▶ [WHAT TO DO]: Reproduce verbatim the part of the year-by-year movie list between "4. Far From" and "nice, sedate voyage.", inclusive.

9. A Beautiful Mind: great attempt to portray insanity from the insane's perspective. I didn't enjoy much outside of that. (Will Jennifer Connelly ever be in a good movie? Let's hope so.)
10. Gosford Park: meh. Too long, too little mystery. Even my buddies who like Atlman gave this one a "meh."

2002
1. Minority Report: good sci-fi, though this is one of those that movies on the unfortunate trend bandwagon that uses a tonal color palette to mute the colors because the director really wanted to do it in black and white. And then there's the Tom Cruise thing. Also, the mag-cars are completely unrealistic; they would make everyone hurl their brains out in reality if they moved around like that at that speed. Worth getting past all that for a decent story, though.
2. City of God
3. Adaptation: I really dug this one, but then I'm a fan of Charlie Kaufman's Chinese-box plots. Eternal Sunshine of the Spotless Mind is one of my favorite movies ever, another of Kaufman's. This one has a lot of great twists, and there's one mind-blowing scene with Meryl Streep grinding away on top of Chris Cooper. I dropped my popcorn. And of course, Nicolas Cage does one of his bravura performances.
4. Far From Heaven
5. 13 Conversations About One Thing
6. Y Tu Mama Tambien
7. Invincible
8. Spirited Away: see Princess Mononoke above. Same same.
9. All or Nothing
10. The Quiet American

2003
1. Monster: interesting portrait, but she was such an evil and tragic character, you get to the end and want to take a shower and watch a few Disney cartoons to recover.
2. Lost in Translation: I liked this Bladerunner meets Save the Tiger tone poem set in Japan. Not the revelation critics said it was, but still a nice, sedate voyage.
3. American Splendor: interesting in the mechanics of telling the story using actors, the real people, and animation, but ultimately is about the guy on the bus whom you avoid, so it's knee-capped by an unlikable main character.
4. Finding Nemo: my family did not enjoy this at all, thus we were one of the three people in that tiny minority. We felt that EVERYONE being handicapped was a bit over the top. (I think the only character that was not damaged in some way was the baby turtle.)
5. Master and Commander: The Far Side of the World: great ripping yarn. The rare guy flick that the chicks can enjoy.
6. Mystic River: harrowing topic handled well by surprise auteur Clint Eastwood. However, I don't like anything that deals with children being killed or molested, so that diminished it for me.
7. Owning Mahowny
8. The Son (Le Fils)
9. Whale Rider
10. In America

2004
1. Million Dollar Baby: the controversy surrounding this pissed me off, and that may have spoiled the movie for me. I don't like boxing, so I couldn't get into it that way, either. I'll admit the movie is well done, but the topic just didn't do it for me.

▶ [DATA]:
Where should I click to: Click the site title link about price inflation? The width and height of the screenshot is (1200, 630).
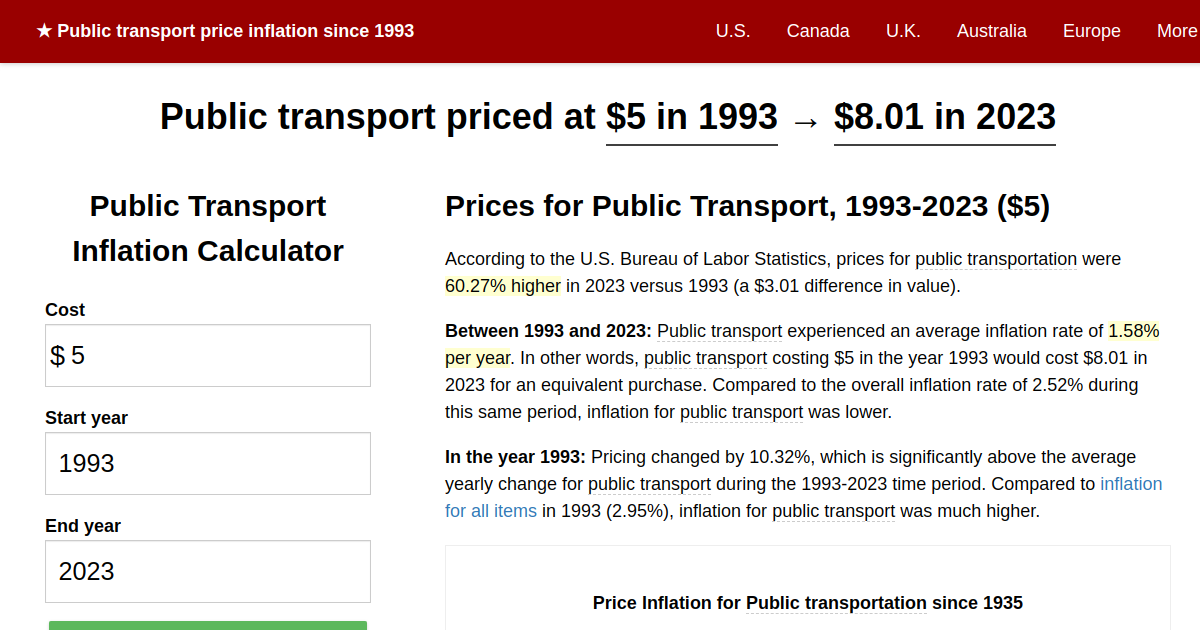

▶ [FINISHED EXERCISE]:
4. Far From Heaven
5. 13 Conversations About One Thing
6. Y Tu Mama Tambien
7. Invincible
8. Spirited Away: see Princess Mononoke above. Same same.
9. All or Nothing
10. The Quiet American

2003
1. Monster: interesting portrait, but she was such an evil and tragic character, you get to the end and want to take a shower and watch a few Disney cartoons to recover.
2. Lost in Translation: I liked this Bladerunner meets Save the Tiger tone poem set in Japan. Not the revelation critics said it was, but still a nice, sedate voyage.